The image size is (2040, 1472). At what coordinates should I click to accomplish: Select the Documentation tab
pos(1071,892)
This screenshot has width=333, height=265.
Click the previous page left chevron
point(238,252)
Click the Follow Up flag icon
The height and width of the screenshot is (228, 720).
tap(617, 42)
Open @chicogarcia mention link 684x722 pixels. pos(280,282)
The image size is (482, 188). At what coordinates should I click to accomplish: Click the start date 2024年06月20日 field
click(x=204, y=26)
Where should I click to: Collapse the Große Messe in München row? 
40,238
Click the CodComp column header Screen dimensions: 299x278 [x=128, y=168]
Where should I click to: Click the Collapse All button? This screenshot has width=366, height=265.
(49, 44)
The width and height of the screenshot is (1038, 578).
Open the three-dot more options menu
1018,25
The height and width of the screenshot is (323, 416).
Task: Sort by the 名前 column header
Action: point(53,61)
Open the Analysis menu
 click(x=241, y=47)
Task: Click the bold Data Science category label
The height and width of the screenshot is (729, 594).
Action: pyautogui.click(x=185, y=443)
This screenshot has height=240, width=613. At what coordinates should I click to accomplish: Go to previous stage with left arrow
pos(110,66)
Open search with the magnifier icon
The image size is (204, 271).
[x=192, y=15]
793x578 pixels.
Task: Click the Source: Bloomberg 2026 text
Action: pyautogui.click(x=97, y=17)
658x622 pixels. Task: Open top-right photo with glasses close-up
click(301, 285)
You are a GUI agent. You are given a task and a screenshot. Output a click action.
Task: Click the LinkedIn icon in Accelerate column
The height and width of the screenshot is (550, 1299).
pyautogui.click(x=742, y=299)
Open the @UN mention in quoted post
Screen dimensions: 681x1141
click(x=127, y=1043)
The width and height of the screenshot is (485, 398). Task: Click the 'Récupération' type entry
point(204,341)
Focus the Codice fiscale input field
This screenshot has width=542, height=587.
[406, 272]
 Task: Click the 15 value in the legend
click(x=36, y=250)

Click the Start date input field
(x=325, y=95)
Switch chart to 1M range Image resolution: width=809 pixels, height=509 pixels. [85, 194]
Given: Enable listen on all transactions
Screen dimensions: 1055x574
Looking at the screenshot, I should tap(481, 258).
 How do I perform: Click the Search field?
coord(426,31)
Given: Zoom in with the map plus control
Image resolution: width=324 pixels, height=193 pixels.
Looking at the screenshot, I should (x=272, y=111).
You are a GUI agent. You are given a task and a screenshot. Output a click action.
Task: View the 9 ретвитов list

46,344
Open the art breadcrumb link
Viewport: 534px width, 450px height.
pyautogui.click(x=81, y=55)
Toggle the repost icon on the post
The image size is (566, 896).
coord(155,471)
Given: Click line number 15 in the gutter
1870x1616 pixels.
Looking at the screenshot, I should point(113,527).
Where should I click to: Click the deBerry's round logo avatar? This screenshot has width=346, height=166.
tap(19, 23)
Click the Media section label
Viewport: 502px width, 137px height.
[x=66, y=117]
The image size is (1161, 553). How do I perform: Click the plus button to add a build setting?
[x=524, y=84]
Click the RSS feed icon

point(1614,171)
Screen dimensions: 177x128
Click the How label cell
-------------------------
Can you lay out every line of the listing above as a numbered list, dropping any blank lines?

• **CORRECT RESULT**
1. The image size is (2040, 1472). At what coordinates should I click to accomplish: Select the Documentation tab
2. pos(1071,892)
3. This screenshot has width=333, height=265.
4. Click the previous page left chevron
5. point(238,252)
6. Click the Follow Up flag icon
7. The height and width of the screenshot is (228, 720).
8. tap(617, 42)
9. Open @chicogarcia mention link 684x722 pixels. pos(280,282)
10. The image size is (482, 188). At what coordinates should I click to accomplish: Click the start date 2024年06月20日 field
11. click(x=204, y=26)
12. Where should I click to: Collapse the Große Messe in München row? 
13. 40,238
14. Click the CodComp column header Screen dimensions: 299x278 [x=128, y=168]
15. Where should I click to: Click the Collapse All button? This screenshot has width=366, height=265.
16. (49, 44)
17. The width and height of the screenshot is (1038, 578).
18. Open the three-dot more options menu
19. 1018,25
20. The height and width of the screenshot is (323, 416).
21. Task: Sort by the 名前 column header
22. Action: point(53,61)
23. Open the Analysis menu
24.  click(x=241, y=47)
25. Task: Click the bold Data Science category label
26. The height and width of the screenshot is (729, 594).
27. Action: pyautogui.click(x=185, y=443)
28. This screenshot has height=240, width=613. At what coordinates should I click to accomplish: Go to previous stage with left arrow
29. pos(110,66)
30. Open search with the magnifier icon
31. The image size is (204, 271).
32. [x=192, y=15]
33. 793x578 pixels.
34. Task: Click the Source: Bloomberg 2026 text
35. Action: pyautogui.click(x=97, y=17)
36. 658x622 pixels. Task: Open top-right photo with glasses close-up
37. click(301, 285)
38. You are a GUI agent. You are given a task and a screenshot. Output a click action.
39. Task: Click the LinkedIn icon in Accelerate column
40. The height and width of the screenshot is (550, 1299).
41. pyautogui.click(x=742, y=299)
42. Open the @UN mention in quoted post
43. Screen dimensions: 681x1141
44. click(x=127, y=1043)
45. The width and height of the screenshot is (485, 398). Task: Click the 'Récupération' type entry
46. point(204,341)
47. Focus the Codice fiscale input field
48. This screenshot has width=542, height=587.
49. [406, 272]
50.  Task: Click the 15 value in the legend
51. click(x=36, y=250)
52. Click the Start date input field
53. (x=325, y=95)
54. Switch chart to 1M range Image resolution: width=809 pixels, height=509 pixels. [85, 194]
55. Given: Enable listen on all transactions
56. Screen dimensions: 1055x574
57. Looking at the screenshot, I should tap(481, 258).
58.  How do I perform: Click the Search field?
59. coord(426,31)
60. Given: Zoom in with the map plus control
61. Image resolution: width=324 pixels, height=193 pixels.
62. Looking at the screenshot, I should (x=272, y=111).
63. You are a GUI agent. You are given a task and a screenshot. Output a click action.
64. Task: View the 9 ретвитов list
65. 46,344
66. Open the art breadcrumb link
67. Viewport: 534px width, 450px height.
68. pyautogui.click(x=81, y=55)
69. Toggle the repost icon on the post
70. The image size is (566, 896).
71. coord(155,471)
72. Given: Click line number 15 in the gutter
73. 1870x1616 pixels.
74. Looking at the screenshot, I should point(113,527).
75. Where should I click to: Click the deBerry's round logo avatar? This screenshot has width=346, height=166.
76. tap(19, 23)
77. Click the Media section label
78. Viewport: 502px width, 137px height.
79. [x=66, y=117]
80. The image size is (1161, 553). How do I perform: Click the plus button to add a build setting?
81. [x=524, y=84]
82. Click the RSS feed icon
83. point(1614,171)
84. Screen dimensions: 177x128
85. Click the How label cell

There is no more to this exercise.